(Records excerpted from a collection)
============
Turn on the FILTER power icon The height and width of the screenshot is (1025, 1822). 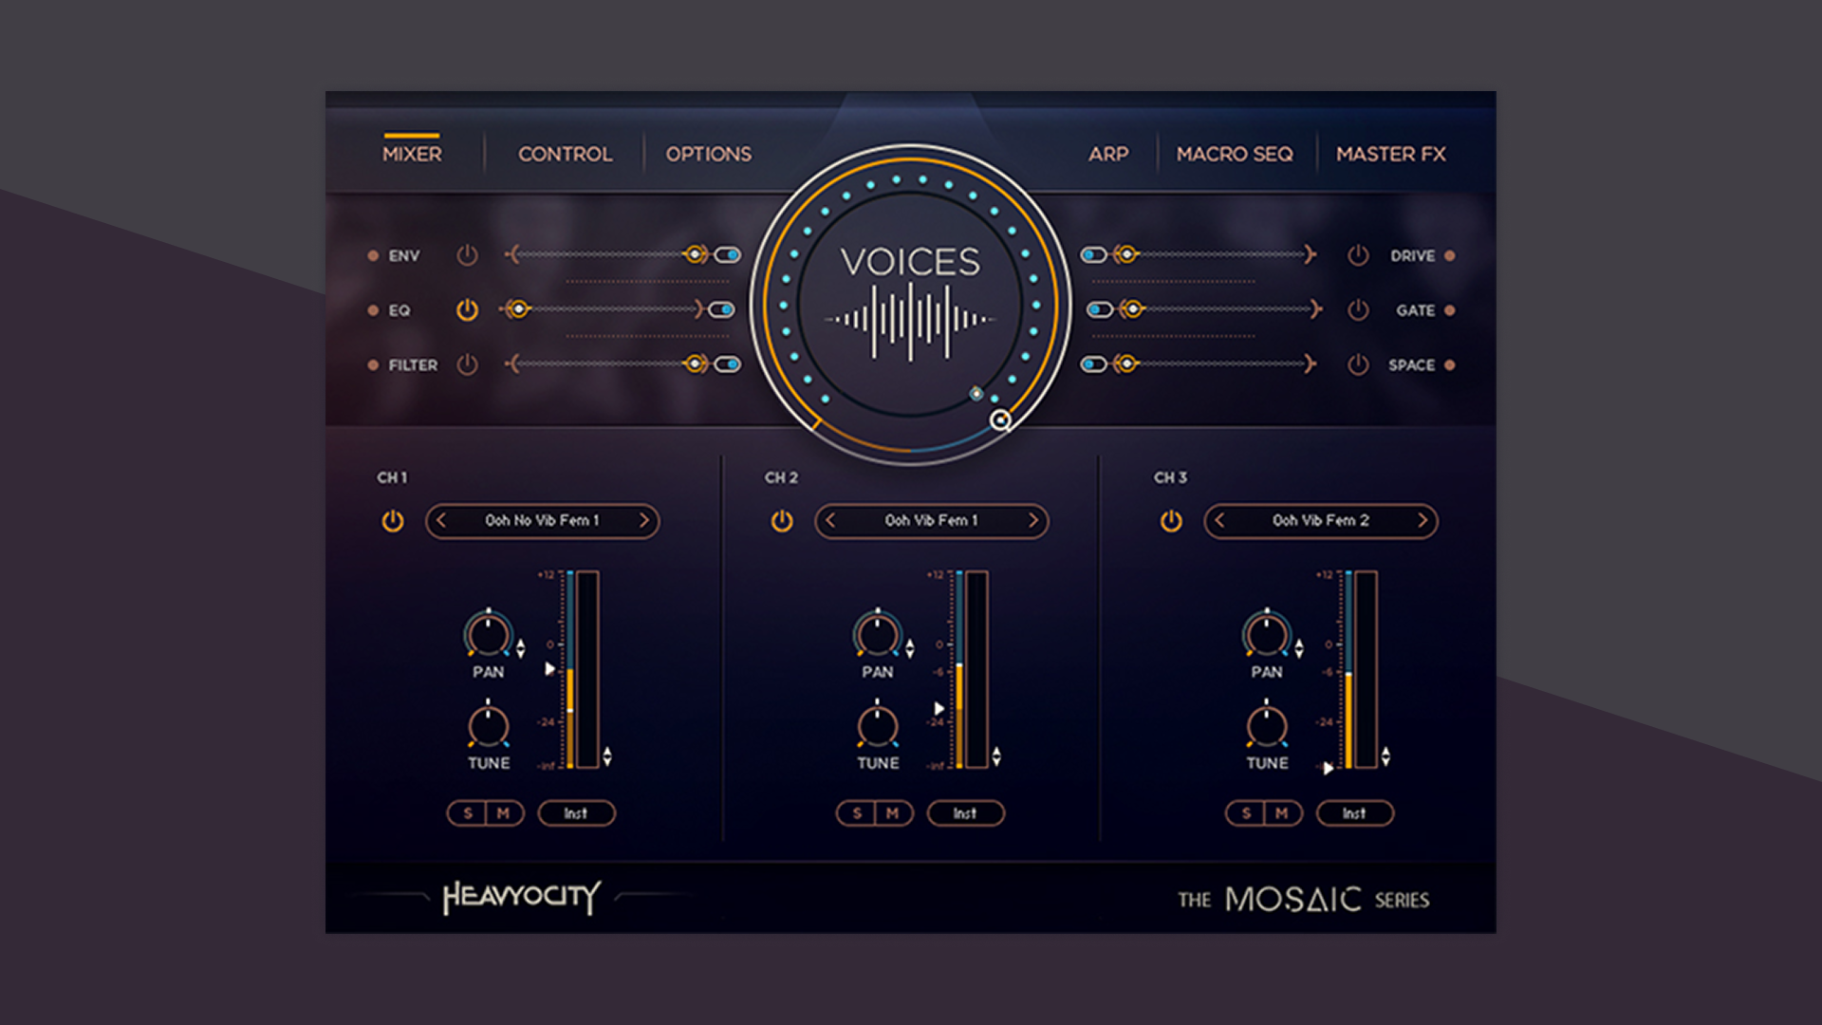[x=465, y=364]
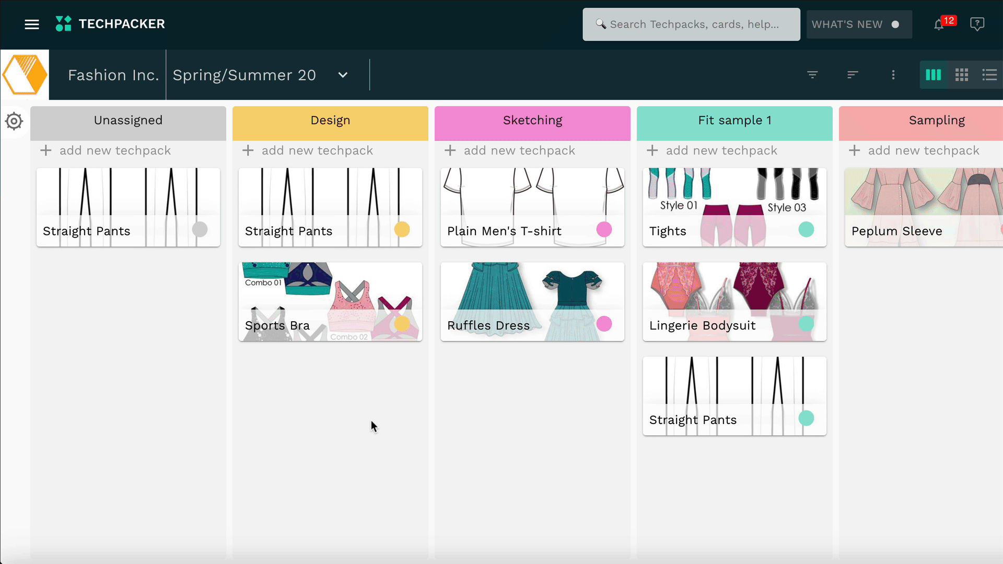Select the Design column header
Image resolution: width=1003 pixels, height=564 pixels.
coord(330,121)
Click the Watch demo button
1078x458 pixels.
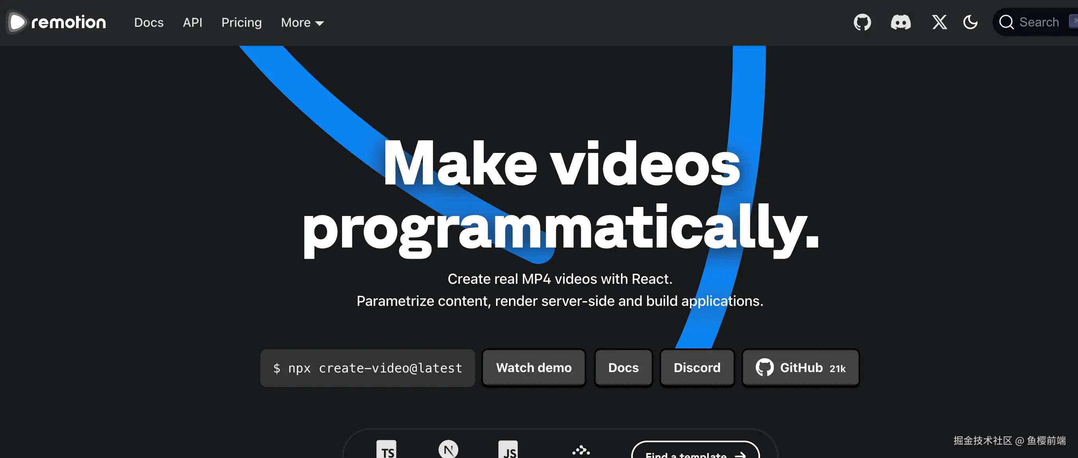click(534, 368)
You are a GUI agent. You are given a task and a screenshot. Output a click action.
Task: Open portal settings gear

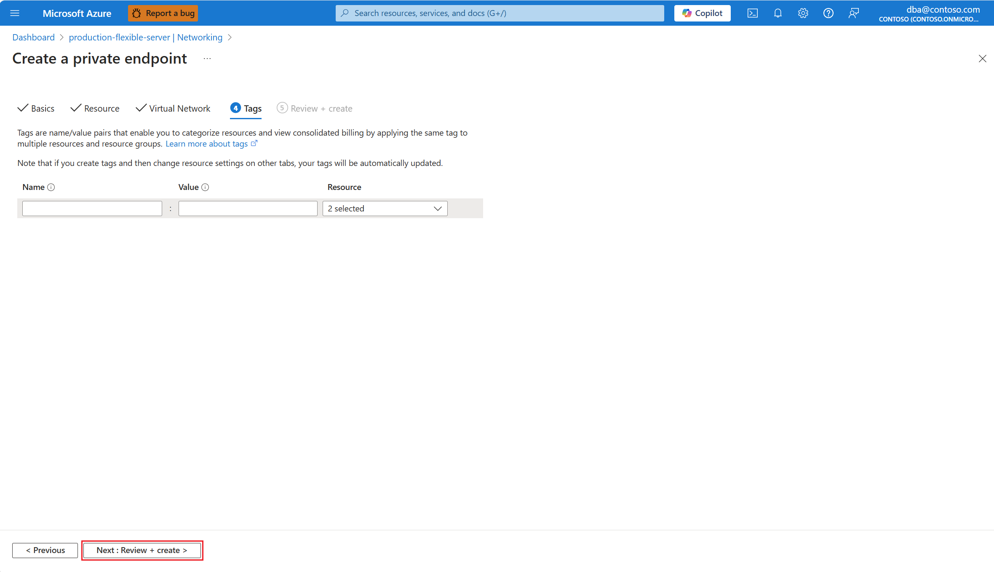[803, 13]
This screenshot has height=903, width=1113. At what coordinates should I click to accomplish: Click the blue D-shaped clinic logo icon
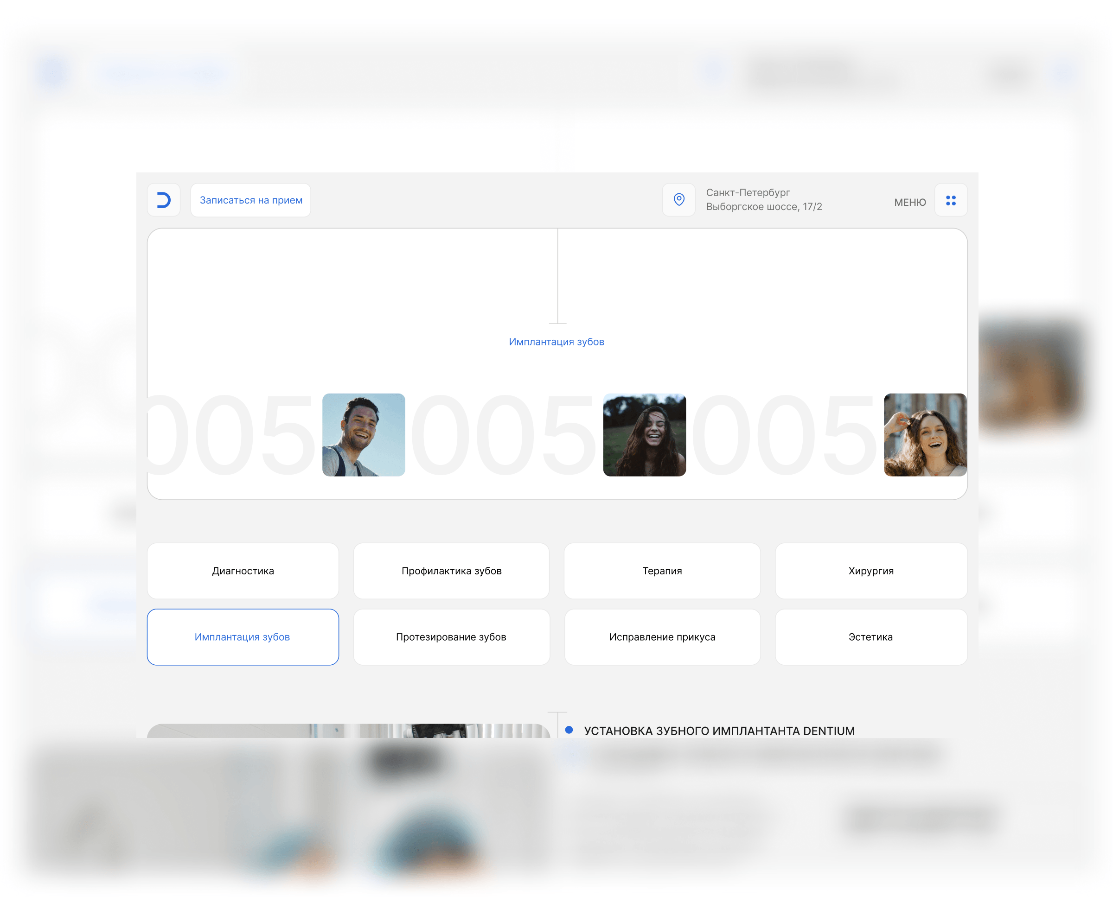pos(163,200)
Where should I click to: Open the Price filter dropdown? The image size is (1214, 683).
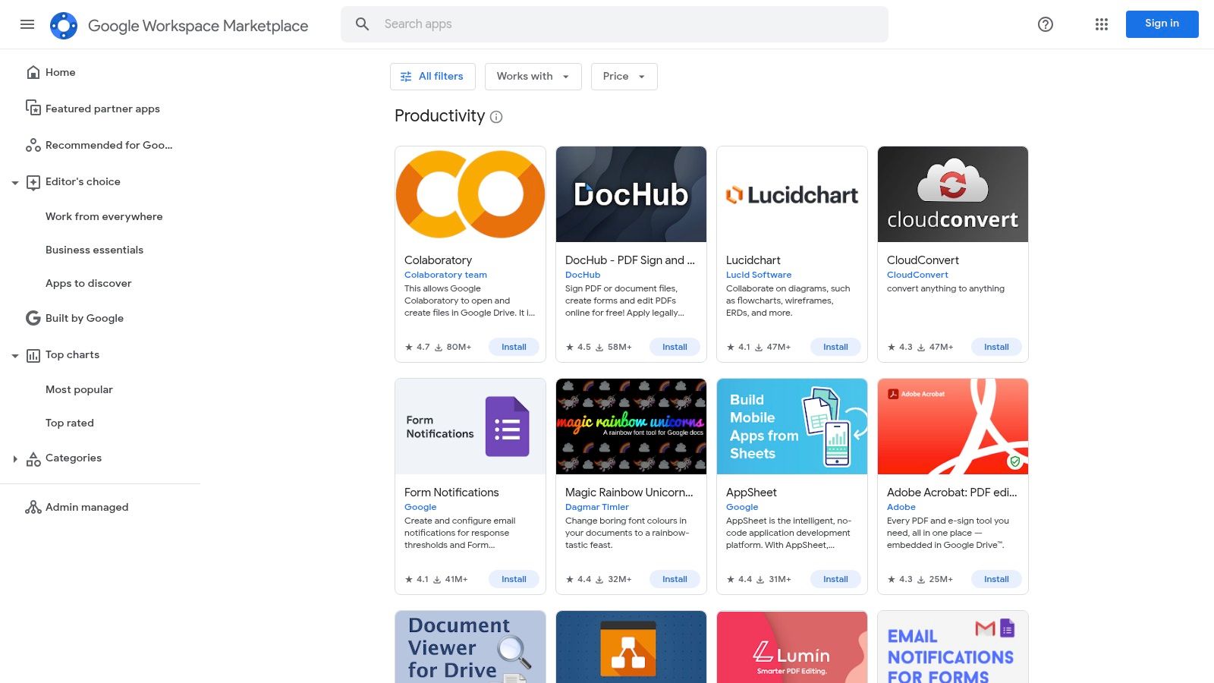(624, 76)
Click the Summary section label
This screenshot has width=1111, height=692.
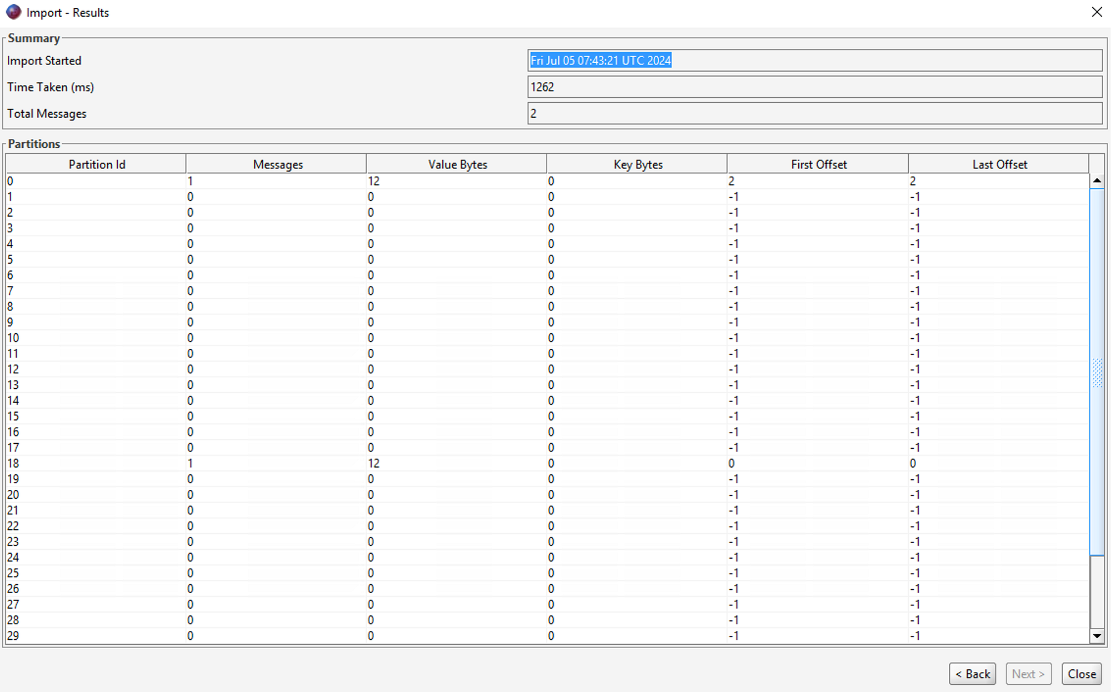(x=34, y=38)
============
◆ **What is needed**
An exact copy of the lines from the one with "Where should I" through the end of the records: produce that and nothing more, leaving out the pictures.

◆ **Exercise response**
Where should I click to: Open the Price filter dropdown? The image size is (1214, 683).
(624, 76)
Click the Summary section label
This screenshot has width=1111, height=692.
(x=34, y=38)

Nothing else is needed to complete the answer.